## EXCERPTED PASSAGE
◇ ◇ ◇ ◇ ◇ ◇ ◇

Linux Kernel Fastboot [pdf] - agumonkey
https://www.linuxplumbersconf.org/event/4/contributions/281/attachments/216/435/LPC_2019_kernel_fastboot_on_the_way.pdf
======
jmccorm
How nostalgic! Mind you, I say that in a good way!

This brings me back to the heydays of Sun Microsystems where they controlled
both the hardware (SPARC) and the operating system (Solaris). Sun didn't
hesitate to use this to their advantage. With Clear Linux, I see Intel doing
some very similar things. Yes, this was just a story about boot time, but it
led me to take a look at Clear Linux and it looks like it could be a star. I'm
interested in how much more performance their distribtuion is able to squeeze
out. I'm also wondering how they're dividing their focus here and what high
notes they're trying to achieve.

◇ ◇ ◇ ◇ ◇ ◇ ◇

## INSTRUCTION A
Extract from the forum comment the passage starting with "Linux Kernel Fastboot" and going on through "trying to achieve.", word for word.
The records that follow bear no relation to the forum comment.

◇ ◇ ◇ ◇ ◇ ◇ ◇

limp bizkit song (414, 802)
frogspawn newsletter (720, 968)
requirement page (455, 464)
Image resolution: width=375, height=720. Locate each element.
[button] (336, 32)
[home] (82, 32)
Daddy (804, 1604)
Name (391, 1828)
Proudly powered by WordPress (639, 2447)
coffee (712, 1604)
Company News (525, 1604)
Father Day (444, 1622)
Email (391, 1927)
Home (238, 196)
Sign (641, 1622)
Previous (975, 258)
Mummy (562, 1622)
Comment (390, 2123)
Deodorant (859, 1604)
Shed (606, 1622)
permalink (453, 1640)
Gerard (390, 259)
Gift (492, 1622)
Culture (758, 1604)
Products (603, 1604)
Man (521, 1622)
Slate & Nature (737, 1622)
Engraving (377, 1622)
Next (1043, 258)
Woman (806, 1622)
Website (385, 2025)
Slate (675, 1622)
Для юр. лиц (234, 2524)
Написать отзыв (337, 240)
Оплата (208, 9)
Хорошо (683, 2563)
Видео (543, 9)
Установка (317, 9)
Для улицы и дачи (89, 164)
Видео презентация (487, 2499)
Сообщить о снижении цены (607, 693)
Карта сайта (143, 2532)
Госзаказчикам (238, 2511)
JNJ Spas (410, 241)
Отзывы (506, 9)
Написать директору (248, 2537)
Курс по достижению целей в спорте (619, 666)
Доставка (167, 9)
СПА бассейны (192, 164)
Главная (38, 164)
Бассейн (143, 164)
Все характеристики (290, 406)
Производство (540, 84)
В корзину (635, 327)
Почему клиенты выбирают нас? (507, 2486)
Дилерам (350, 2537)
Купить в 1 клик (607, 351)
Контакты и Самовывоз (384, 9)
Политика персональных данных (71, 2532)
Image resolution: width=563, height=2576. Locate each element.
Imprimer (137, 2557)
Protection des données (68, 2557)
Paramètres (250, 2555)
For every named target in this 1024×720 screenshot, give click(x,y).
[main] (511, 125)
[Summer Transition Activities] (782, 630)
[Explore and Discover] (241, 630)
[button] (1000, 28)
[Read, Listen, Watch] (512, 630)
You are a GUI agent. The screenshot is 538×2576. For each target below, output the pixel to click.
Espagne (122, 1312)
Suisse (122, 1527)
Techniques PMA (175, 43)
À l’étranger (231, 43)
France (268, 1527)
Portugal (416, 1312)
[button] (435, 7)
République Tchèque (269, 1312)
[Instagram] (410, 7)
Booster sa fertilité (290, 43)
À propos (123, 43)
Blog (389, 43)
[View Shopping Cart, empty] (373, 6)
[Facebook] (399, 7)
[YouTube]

◇ ◇ ◇ ◇ ◇ ◇ ◇

## INSTRUCTION B
Rename "Производство" as "Изготовление" in the records, starting with the line with "СПА бассейны (192, 164)" and going on through the line with "Контакты и Самовывоз (384, 9)". Return only those lines, with nothing else changed.

## EXERCISE SOLUTION A
Linux Kernel Fastboot [pdf] - agumonkey
https://www.linuxplumbersconf.org/event/4/contributions/281/attachments/216/435/LPC_2019_kernel_fastboot_on_the_way.pdf
======
jmccorm
How nostalgic! Mind you, I say that in a good way!

This brings me back to the heydays of Sun Microsystems where they controlled
both the hardware (SPARC) and the operating system (Solaris). Sun didn't
hesitate to use this to their advantage. With Clear Linux, I see Intel doing
some very similar things. Yes, this was just a story about boot time, but it
led me to take a look at Clear Linux and it looks like it could be a star. I'm
interested in how much more performance their distribtuion is able to squeeze
out. I'm also wondering how they're dividing their focus here and what high
notes they're trying to achieve.

## EXERCISE SOLUTION B
СПА бассейны (192, 164)
Главная (38, 164)
Бассейн (143, 164)
Все характеристики (290, 406)
Изготовление (540, 84)
В корзину (635, 327)
Почему клиенты выбирают нас? (507, 2486)
Дилерам (350, 2537)
Купить в 1 клик (607, 351)
Контакты и Самовывоз (384, 9)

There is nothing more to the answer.